The book is narrated in first person and is cleanly constructed. The apprenticeship of the protagonist, Silvio Astier, develops in four separate episodes. In the first, “The Band Of Thieves,” Silvio, influenced by reading melodramas, and, perhaps more, by his deplorable position in society, founds the “Club of the Gentlemen of Midnight” with two other adolescents, which is dedicated to petty theft in the neighborhood. After a failure, the club stops its activities.

In the second, “Work and days,” Silvio, after moving neighborhoods, finds work at a bookstore and moves to the house of don Gaetano, the owner of the store. There he sees terrible scenes of meanness and suffers several humiliations. At the end he tries to burn the bookstore that he works in, but fails and then leaves his post.

In the third, “Mad Toy,” Silvio tries to attend the School of Aviation as a mechanic's apprentice. At first he is accepted, and the school directors are surprised at his brilliance, but later, suddenly, they expel him, because they say they do not need intelligent people, but brutes for work. Following this, Silvio lives through a strange adventure with a homosexual in a miserable hotel room. After leaving, he buys a revolver and tries to commit suicide, but he fails at this too.

In the fourth part, “Judas Iscariote,” the protagonist, a little older, has become a door-to-door paper salesman, a job that seems as vile and humiliating as all of his previous employments. He meets one of his partners in the “Club of the Gentlemen of Midnight” who has become a detective and “regenerated” in the fight for life.

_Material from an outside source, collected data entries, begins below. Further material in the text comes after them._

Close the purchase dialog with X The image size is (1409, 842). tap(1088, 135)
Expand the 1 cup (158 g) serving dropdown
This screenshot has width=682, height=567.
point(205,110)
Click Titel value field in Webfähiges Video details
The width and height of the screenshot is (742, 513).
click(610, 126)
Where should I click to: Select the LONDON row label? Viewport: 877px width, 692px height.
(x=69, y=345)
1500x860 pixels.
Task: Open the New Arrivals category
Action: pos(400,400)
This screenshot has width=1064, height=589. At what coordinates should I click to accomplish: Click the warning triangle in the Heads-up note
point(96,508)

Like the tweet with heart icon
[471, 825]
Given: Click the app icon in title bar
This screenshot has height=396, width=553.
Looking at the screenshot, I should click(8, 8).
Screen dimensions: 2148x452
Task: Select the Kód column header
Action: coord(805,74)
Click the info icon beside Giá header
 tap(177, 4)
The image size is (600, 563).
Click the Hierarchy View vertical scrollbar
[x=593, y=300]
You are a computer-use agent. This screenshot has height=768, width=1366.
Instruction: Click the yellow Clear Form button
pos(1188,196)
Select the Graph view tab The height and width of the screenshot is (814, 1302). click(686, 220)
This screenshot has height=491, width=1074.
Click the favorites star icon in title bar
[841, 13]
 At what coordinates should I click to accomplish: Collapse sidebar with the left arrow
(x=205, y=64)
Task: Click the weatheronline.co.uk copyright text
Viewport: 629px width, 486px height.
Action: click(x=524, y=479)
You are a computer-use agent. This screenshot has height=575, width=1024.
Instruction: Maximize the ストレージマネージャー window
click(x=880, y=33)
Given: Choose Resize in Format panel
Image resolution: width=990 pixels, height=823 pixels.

Silvio becomes friends with Rengo, a marginal character, who works as a caretaker for cars in the fair of Flores. Certain intimacy seems to flourish between Silvio and Rengo. Rengo tells Silvio about his plan to steal from Vitri, the engineer's, house, who is the boss of Rengo's lover. Silvio accepts the job. Later, almost mechanically, Silvio asks himself, “But what if I betray him?” Later, Silvio goes to see Vitri, betrays Rengo, who is arrested. Silvio has one final conversation with Vitri, in which he communicates his desire to move to the south of the country.

This dark tradition does not have precedents in Argentinean literature. Arlt follows, perhaps unknowingly, the steps of the Marquis de Sade, and of the Count Lautréamont. The structure of the first three episodes are homologous: Silvio's attempt to affirm himself as an individual (through antisocial acts in the first two cases and through a suicide in the third), and then he fails miserably. In the fourth episode, this game of opposites and interrelations complicates itself- Silvio seems to find the possibility of a human relationship with Rengo, and then he betrays him- this is the only time when he doesn't fail, when he commits an act that is socially good but individually evil.

Bitterly, the book closes and the reader suspects that there is salvation neither for Silvio nor for the society in which he lives. The book doesn't explain the social situation, nor the thoughts of its characters; all explanation is given through action, and through the telling of the facts. In the first episode, fiction penetrates reality; the adventure novels are, at the same time, material and motive of the occurrences; life of the characters mimics the life of other characters, those of fiction inside of fiction.

==Film adaptations==
Mad Toy was adapted for cinema twice: by José María Paolantonio in 1984 and by Javier Torre in 1998. Referring to the 1984 version, Alicia Aisemberg wrote that the movie “tried to capture Arlt's writing in film. Some of the resources used were silence and still shots, the use of voice-over to represent the monologue of Asier, and a production that passes through dirty and miserable spaces that show a filthy reality.

With respect to the 1998 version, the critic of Clarín, Rafael Granado said that it was a respectful, sensitive adaptation, loyal to the original (except for minimal modifications), which shows the director's admiration for the writer.